Records from a data source:

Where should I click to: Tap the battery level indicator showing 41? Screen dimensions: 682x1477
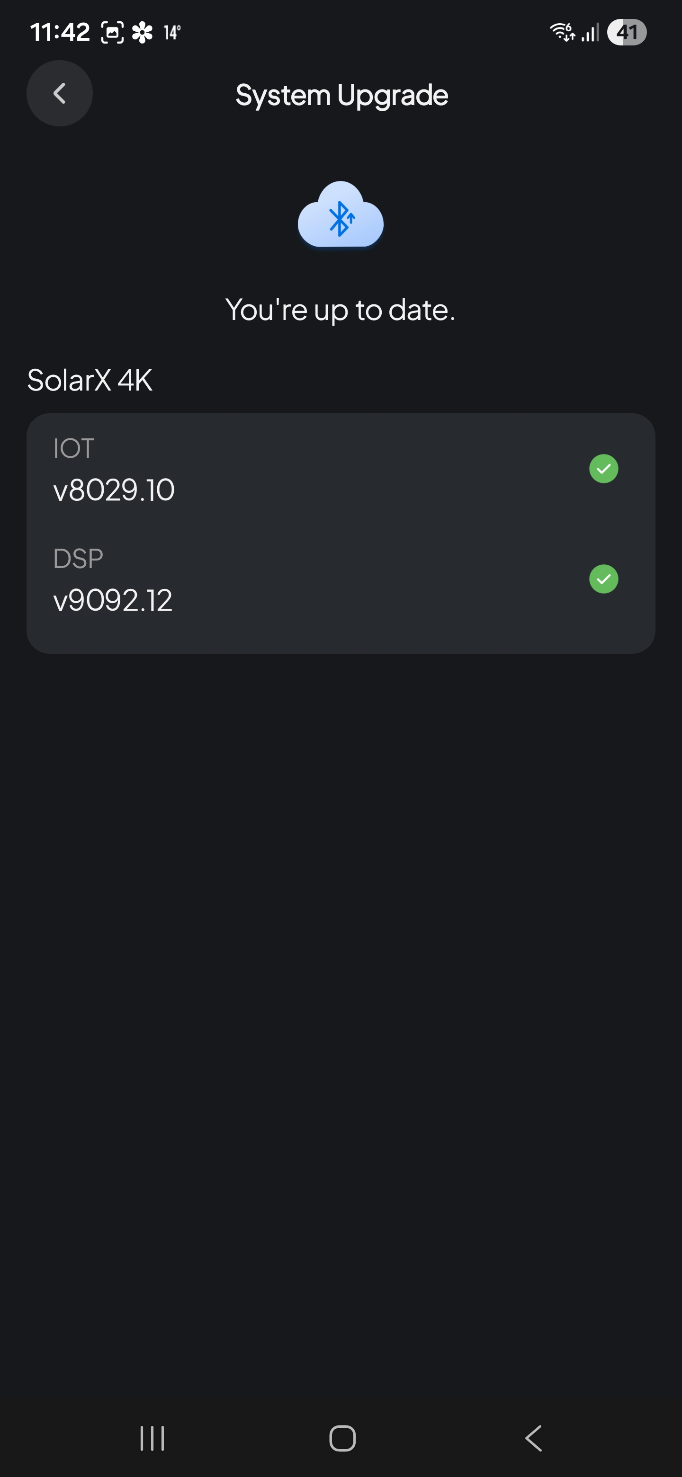point(626,32)
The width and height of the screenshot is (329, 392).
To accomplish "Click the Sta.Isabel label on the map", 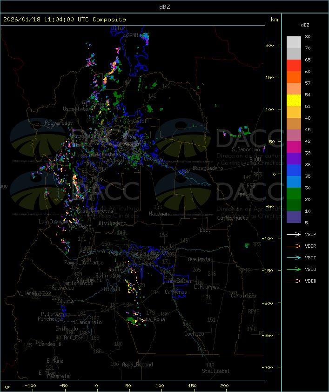I will pos(216,371).
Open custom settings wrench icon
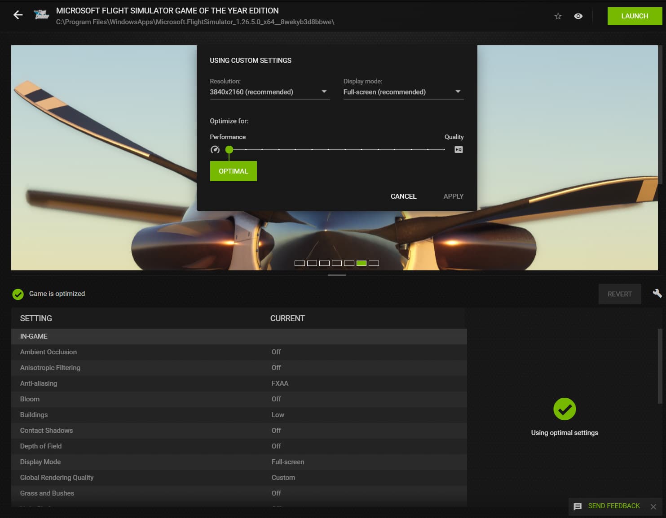Viewport: 666px width, 518px height. [x=657, y=293]
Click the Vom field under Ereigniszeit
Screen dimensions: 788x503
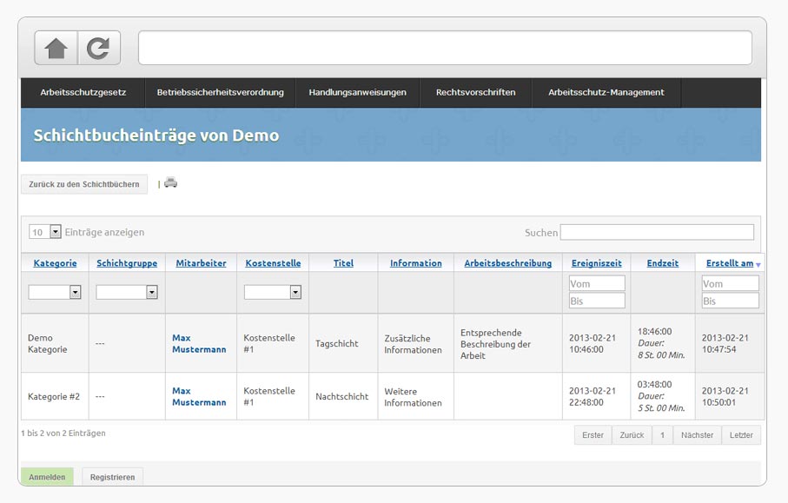pos(597,283)
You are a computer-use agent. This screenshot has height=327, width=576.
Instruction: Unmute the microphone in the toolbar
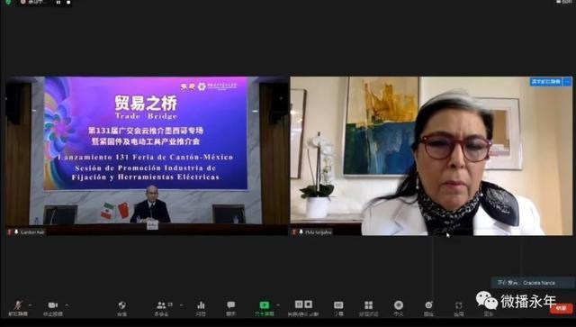(18, 308)
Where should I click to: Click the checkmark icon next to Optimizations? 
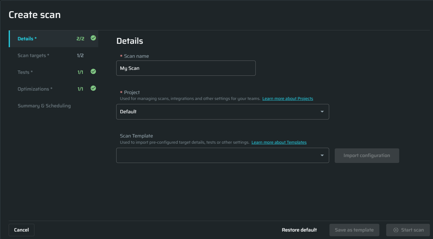pyautogui.click(x=93, y=88)
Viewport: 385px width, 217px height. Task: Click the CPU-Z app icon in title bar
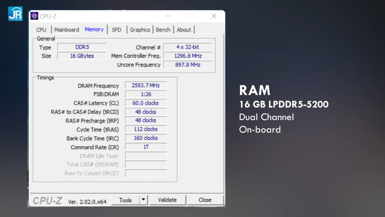point(34,16)
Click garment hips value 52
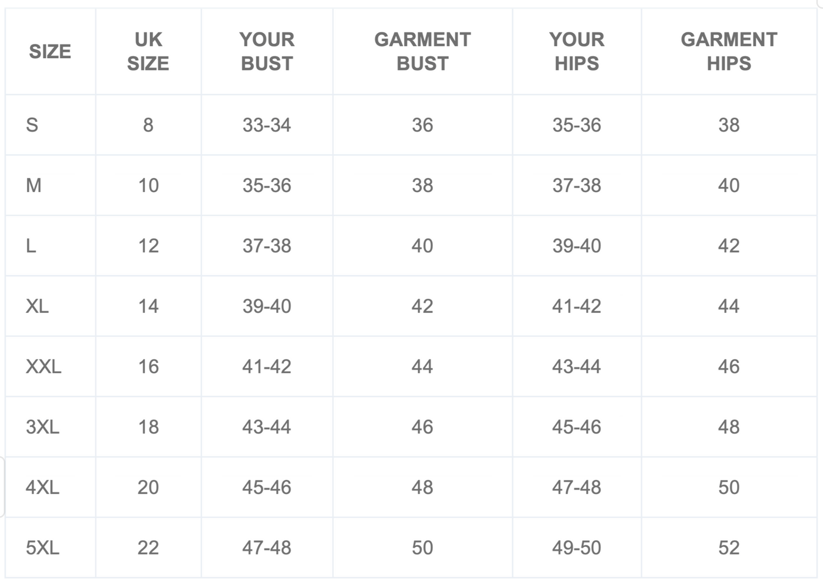The height and width of the screenshot is (582, 823). [729, 547]
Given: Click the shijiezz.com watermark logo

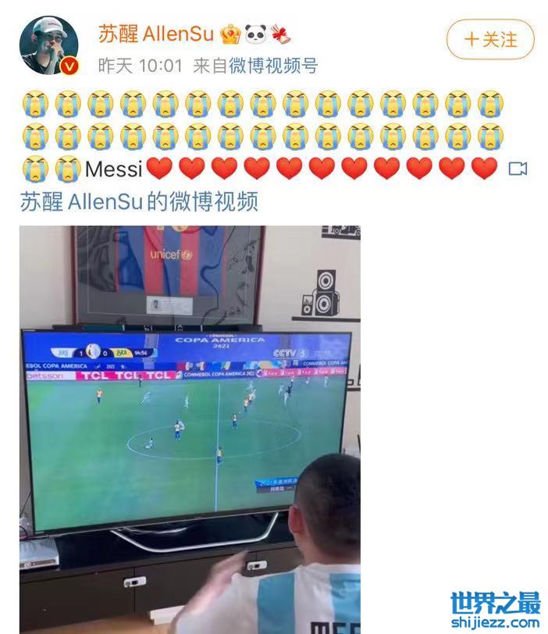Looking at the screenshot, I should click(x=496, y=610).
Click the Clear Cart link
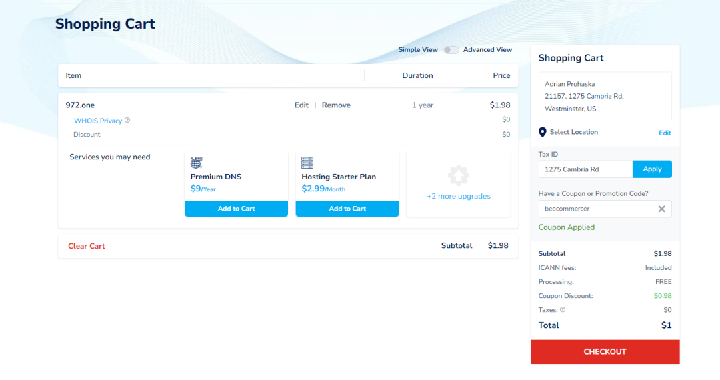 [87, 246]
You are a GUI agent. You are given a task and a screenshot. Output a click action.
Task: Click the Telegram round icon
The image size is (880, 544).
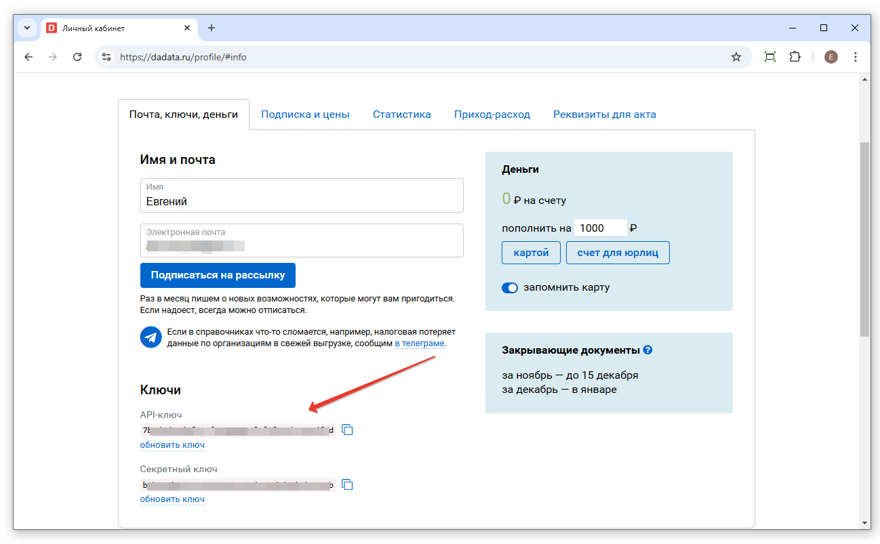click(x=151, y=337)
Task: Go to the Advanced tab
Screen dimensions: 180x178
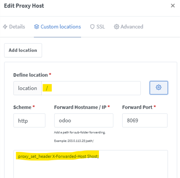Action: [x=129, y=27]
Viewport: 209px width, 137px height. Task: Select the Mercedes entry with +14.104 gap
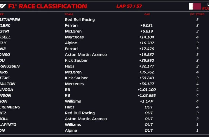coord(74,37)
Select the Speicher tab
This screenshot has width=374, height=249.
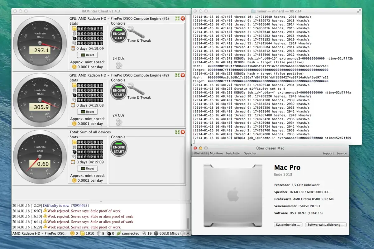point(250,153)
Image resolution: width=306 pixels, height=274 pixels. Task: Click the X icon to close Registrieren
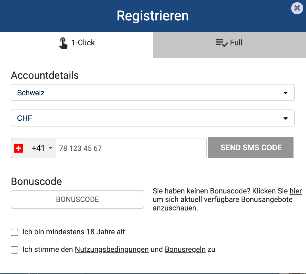tap(297, 8)
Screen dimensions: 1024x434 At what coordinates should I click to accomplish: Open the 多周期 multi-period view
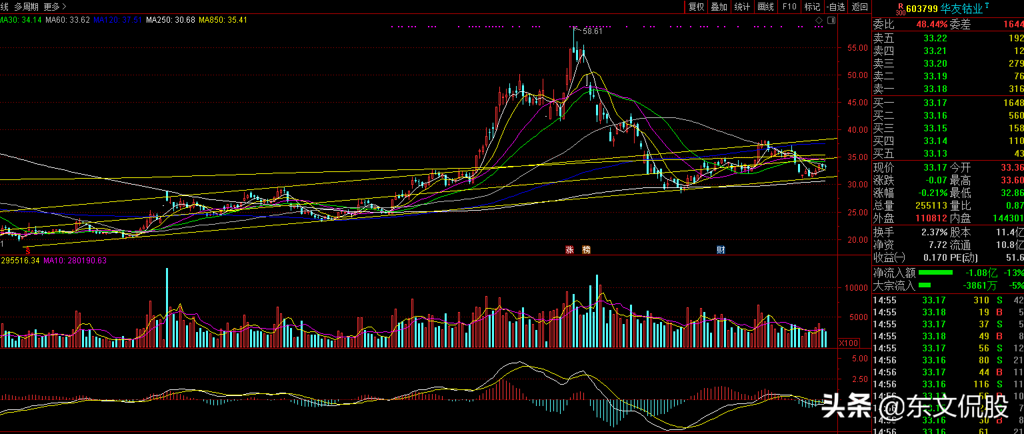pyautogui.click(x=26, y=7)
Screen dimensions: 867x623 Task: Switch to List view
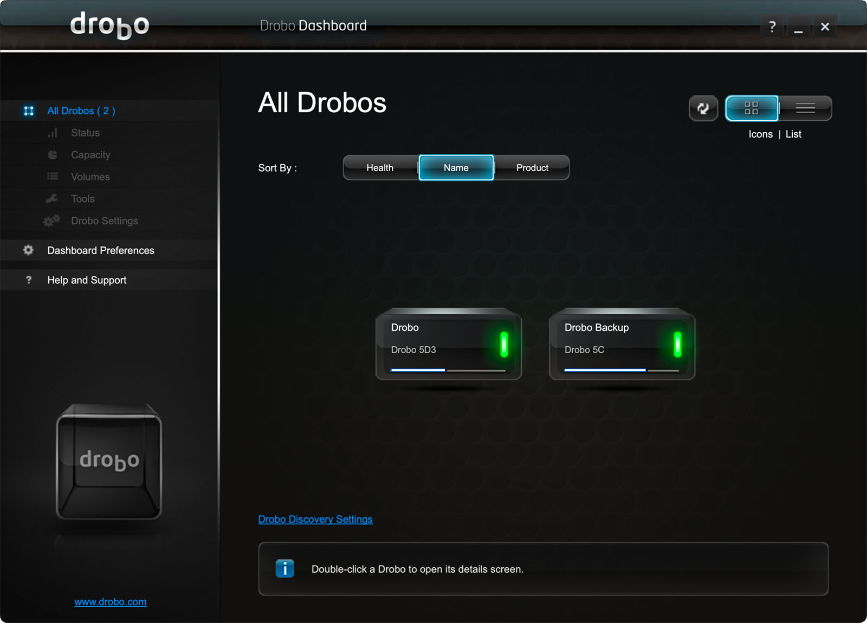click(805, 108)
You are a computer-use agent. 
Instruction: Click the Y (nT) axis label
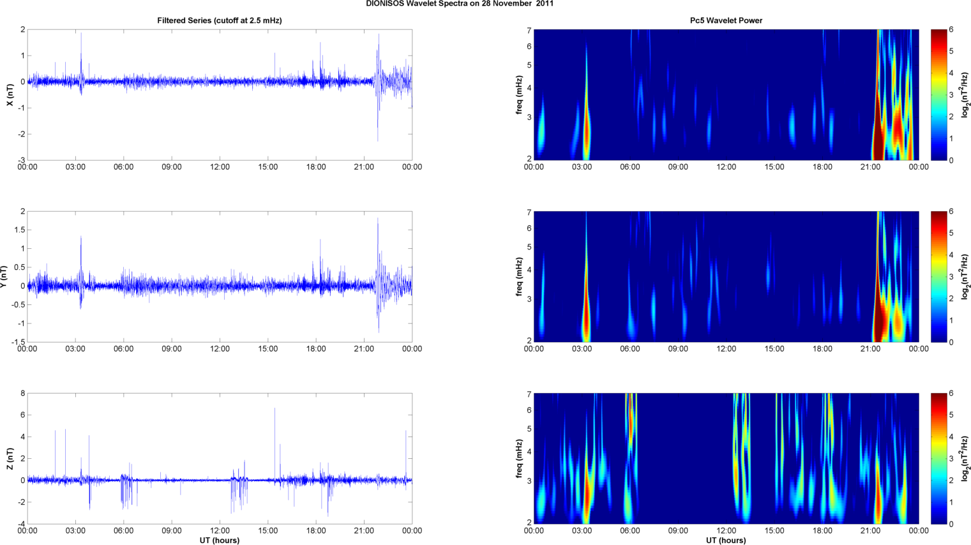coord(5,276)
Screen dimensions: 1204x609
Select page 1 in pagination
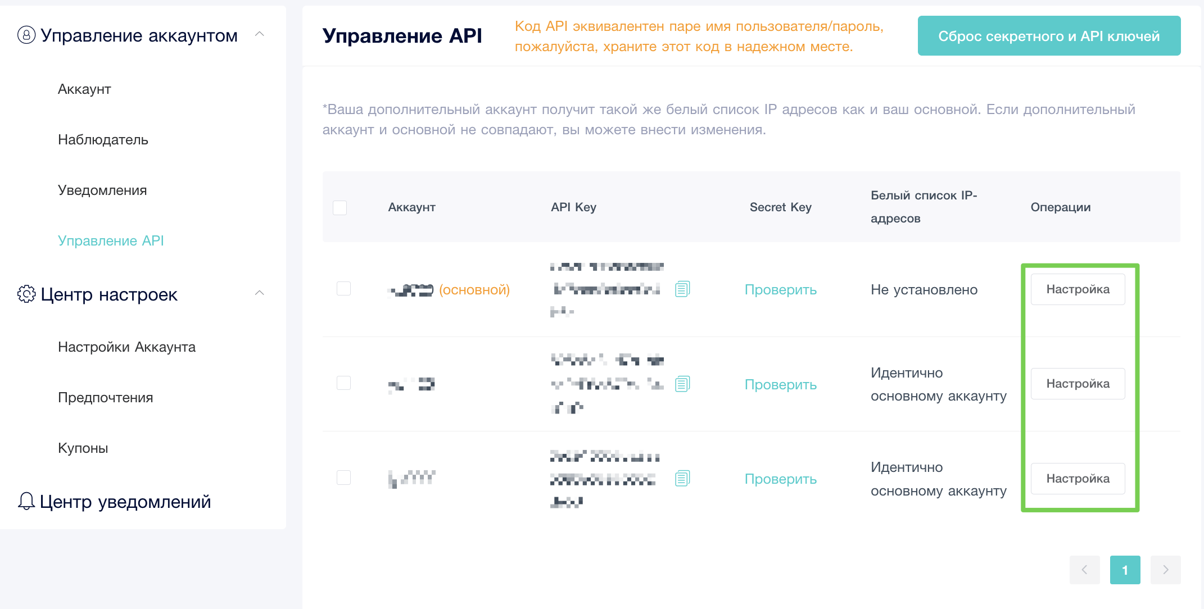coord(1125,570)
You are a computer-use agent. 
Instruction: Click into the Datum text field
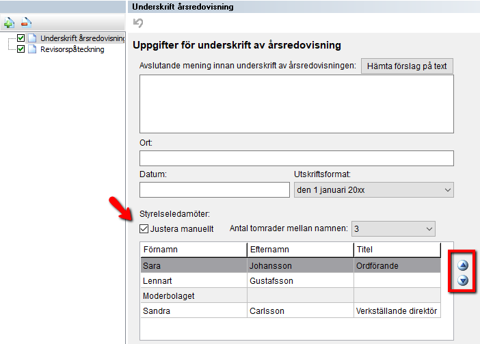214,189

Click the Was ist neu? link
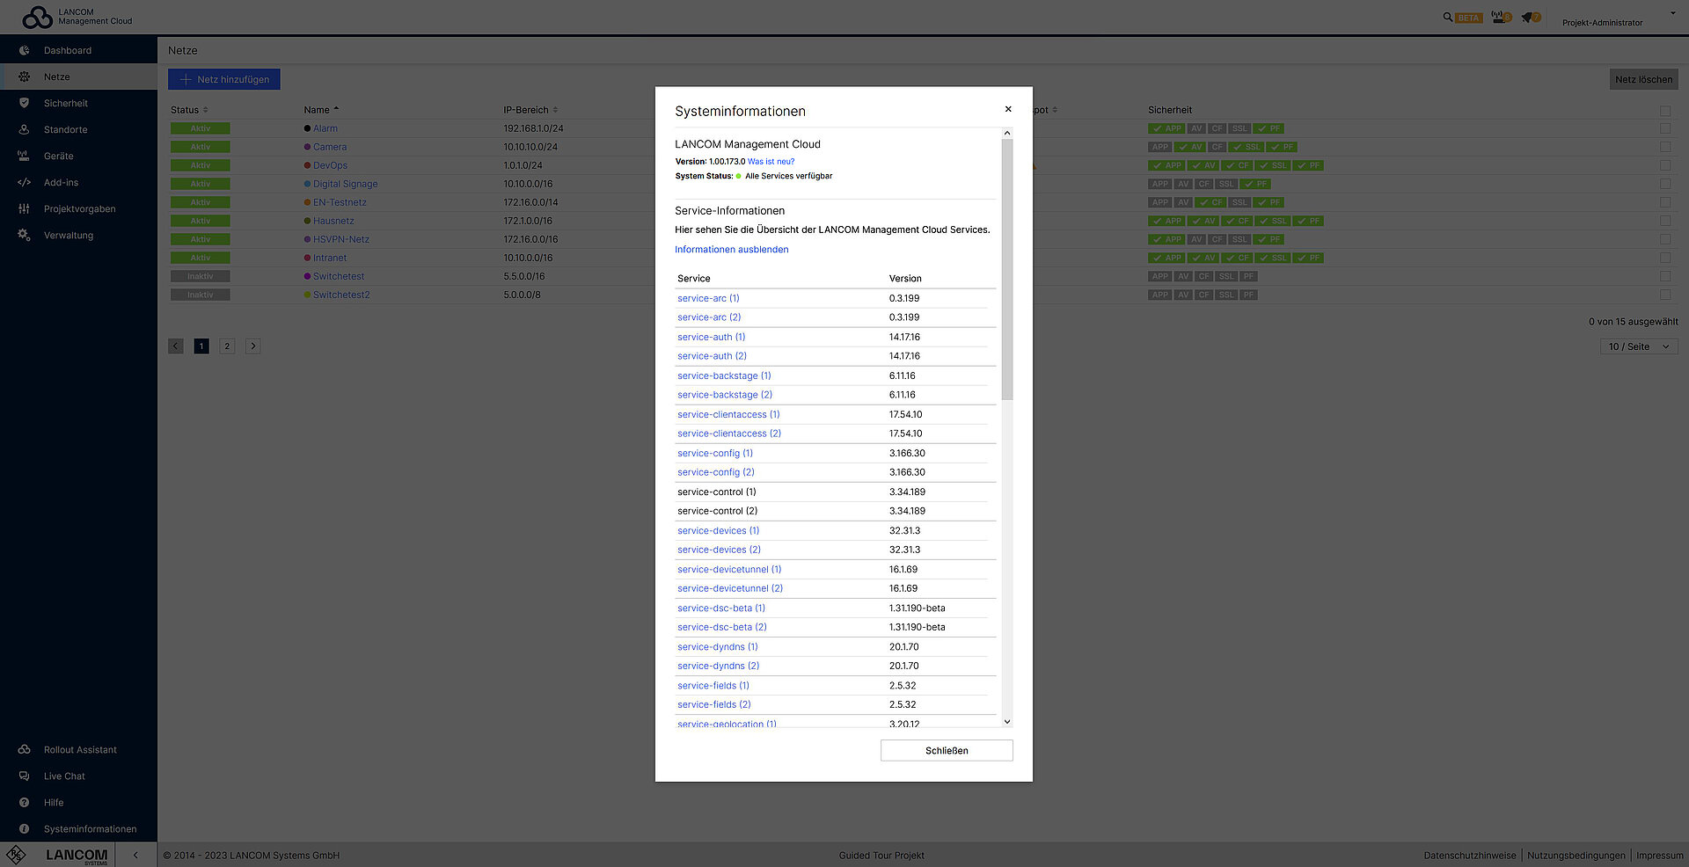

--- AIM OF THE EXERCISE ---
Copy out the records word for word, from the line containing "Click the Vom field under Ereigniszeit" through the line containing "click(x=151, y=337)", including both of those lines. Leave the pictures out of your copy.

--- REPLY ---
Click the Vom field under Ereigniszeit
Screen dimensions: 788x503
pos(597,283)
You are a computer-use agent. This screenshot has height=327, width=576.
Instruction: Unmute the microphone in the toolbar
(18, 308)
Where should I click to: Click the checkmark icon next to Optimizations? 
pyautogui.click(x=93, y=88)
Viewport: 385px width, 217px height. Task: Click the CPU-Z app icon in title bar
point(34,16)
Click garment hips value 52
The height and width of the screenshot is (582, 823). [729, 547]
Given: Click the shijiezz.com watermark logo

Looking at the screenshot, I should click(x=496, y=610).
Click the Clear Cart link
 [87, 246]
You are a GUI agent. You are given a task and a screenshot. Output a click action.
Task: Click the Telegram round icon
The image size is (880, 544).
click(x=151, y=337)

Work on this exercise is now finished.